Que la novela en catalán del siglo XX se asienta en dos pilares llamados Villalonga y Rodoreda es indiscutible, pero quizá los haya que no estén de acuerdo. Que la novela mallorquina en catalán del siglo XX tiene sus dos cumbres en Villalonga y Porcel admite poca discusión pero puede admitirla y no seré yo –habiendo buena narrativa entre los seniors y los juniors– quien me meta en estos berenjenales. Que un libro firmado a dos por Villalonga y Porcel ha de despertar curiosidad máxima en nuestra cultura, también quiero imaginarlo indiscutible (aunque uno, a veces, es iluso). Que si ese libro encierra la correspondencia privada y a menudo íntima entre Villalonga y Porcel, su materia ha de despertar ya no curiosidad sino un interés superior –a todos los niveles: desde el personal y social al literario, pasando por el académico y el chismoso–, me parece tan evidente que toda duda sería mera retórica. Pero ¿lo es? ¿Sería retórica? Sólo he de añadir aquí otra cuestión: si alguien nos dijera que ese libro encierra el pensamiento esencial del Villalonga personaje y del Villalonga escritor y la formación, tanto como persona cuanto como escritor, de Porcel, ¿no pensaríamos que tenemos ante nosotros algo así como la piedra Rossetta de la narrativa mallorquina del siglo XX?

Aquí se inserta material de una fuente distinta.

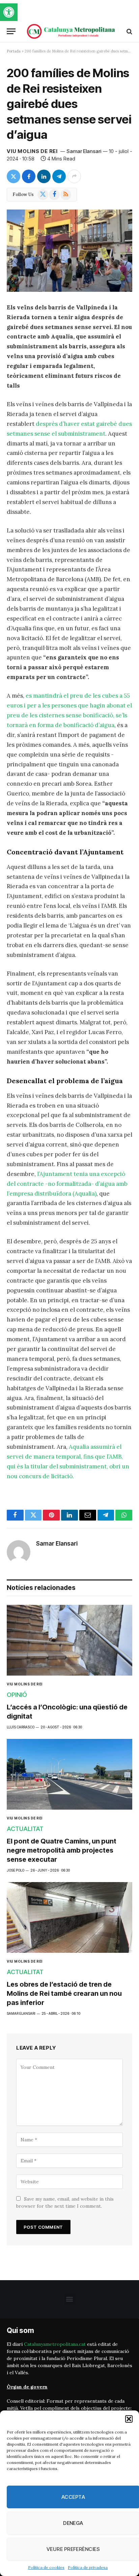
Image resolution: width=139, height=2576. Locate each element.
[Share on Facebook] (28, 176)
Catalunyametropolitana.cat (55, 2344)
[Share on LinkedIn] (44, 176)
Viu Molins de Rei (32, 151)
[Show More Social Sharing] (74, 176)
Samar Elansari (83, 151)
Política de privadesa (88, 2567)
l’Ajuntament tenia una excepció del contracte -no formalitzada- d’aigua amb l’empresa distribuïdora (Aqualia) (67, 1183)
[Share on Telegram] (59, 176)
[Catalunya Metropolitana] (71, 31)
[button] (9, 12)
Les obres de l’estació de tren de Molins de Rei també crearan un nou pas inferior (64, 1993)
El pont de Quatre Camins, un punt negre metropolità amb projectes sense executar (61, 1850)
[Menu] (11, 31)
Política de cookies (46, 2567)
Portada (14, 51)
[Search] (128, 31)
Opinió (17, 1694)
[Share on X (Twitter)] (13, 176)
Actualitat (25, 1828)
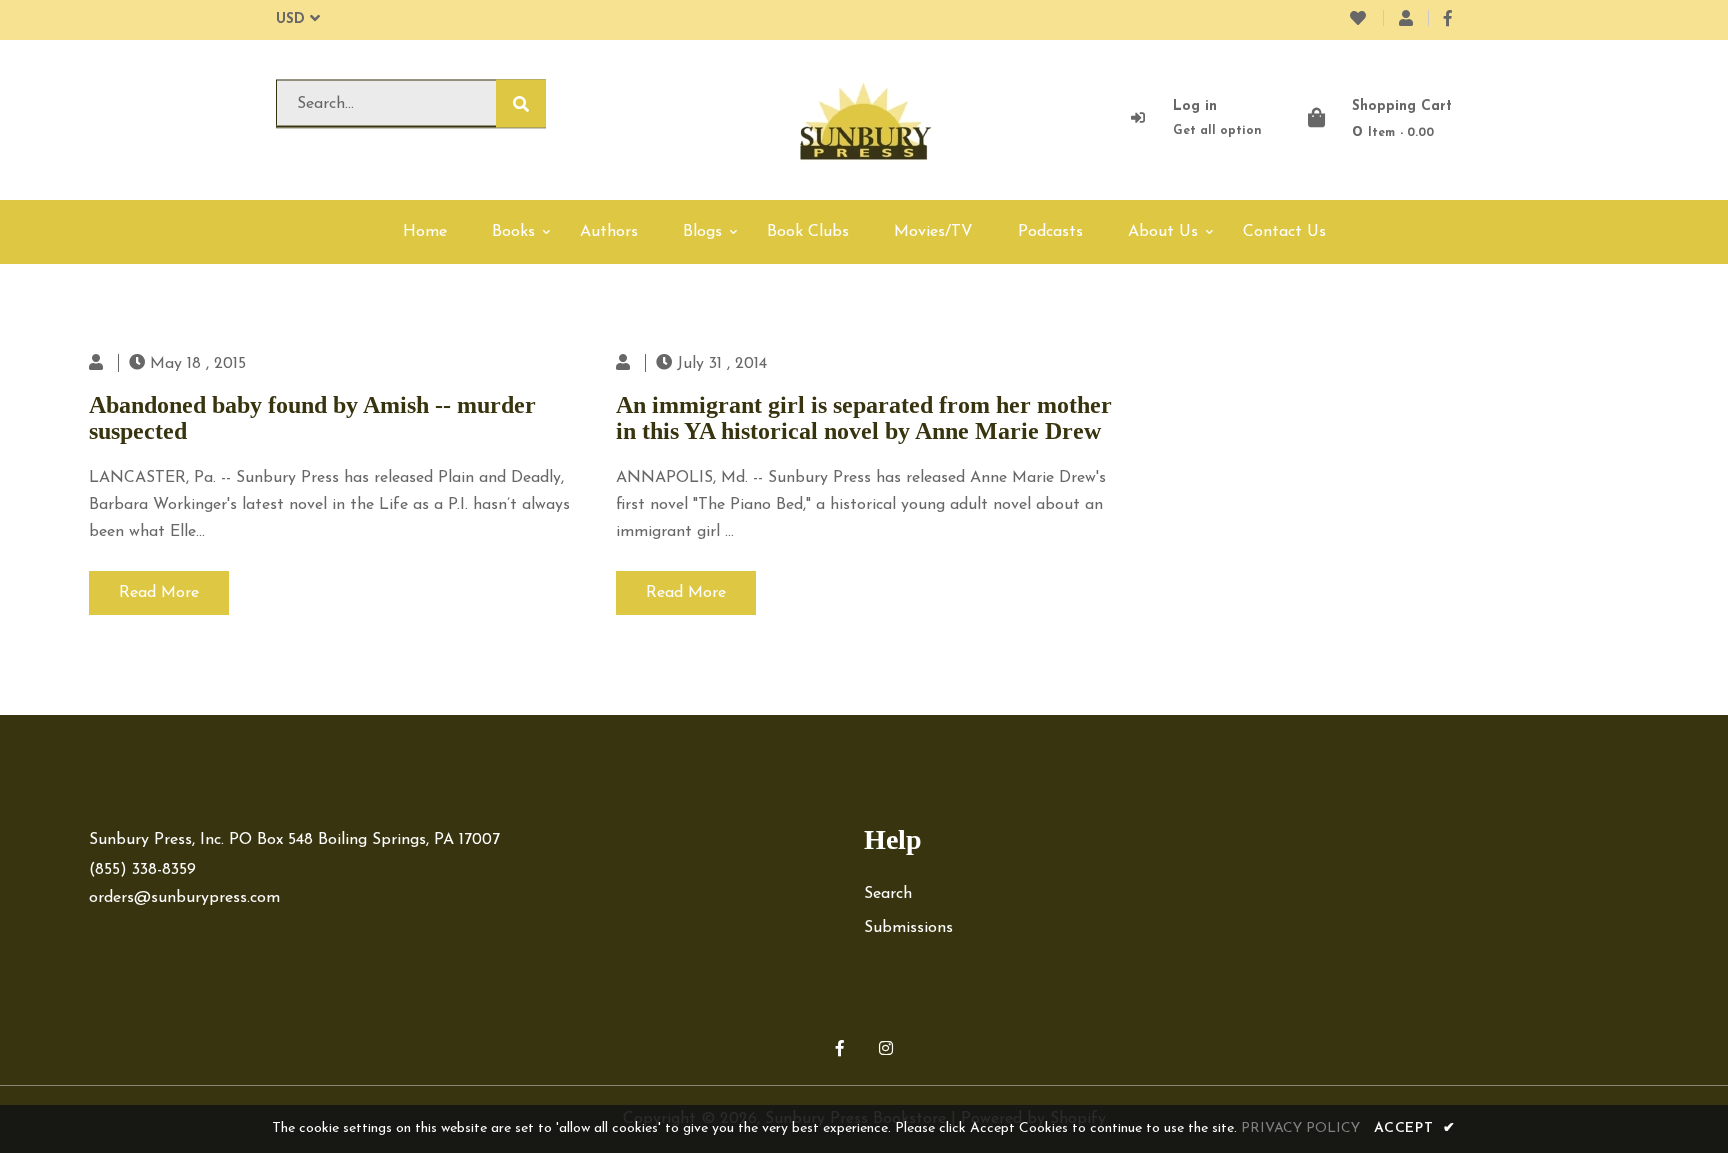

Pero he de seguir añadiendo. ¿Y si esa piedra Rossetta nos hablara del papel de maestro –en sentido casi griego– de un inteligentísimo Villalonga y de discípulo –en sentido parecido– de un astuto y eficaz –consigo mismo y sus intereses– Baltasar Porcel, no saldríamos corriendo a leerlo, no fuera que nos estuviéramos perdiendo una de las claves representativas de lo que hemos sido –como sociedad y como cultura y, sobre todo, como literatura–, de lo que somos y de lo que es más que probable –como destino insoslayable– que continuemos siendo? Mallorca quintaesenciada, en fin.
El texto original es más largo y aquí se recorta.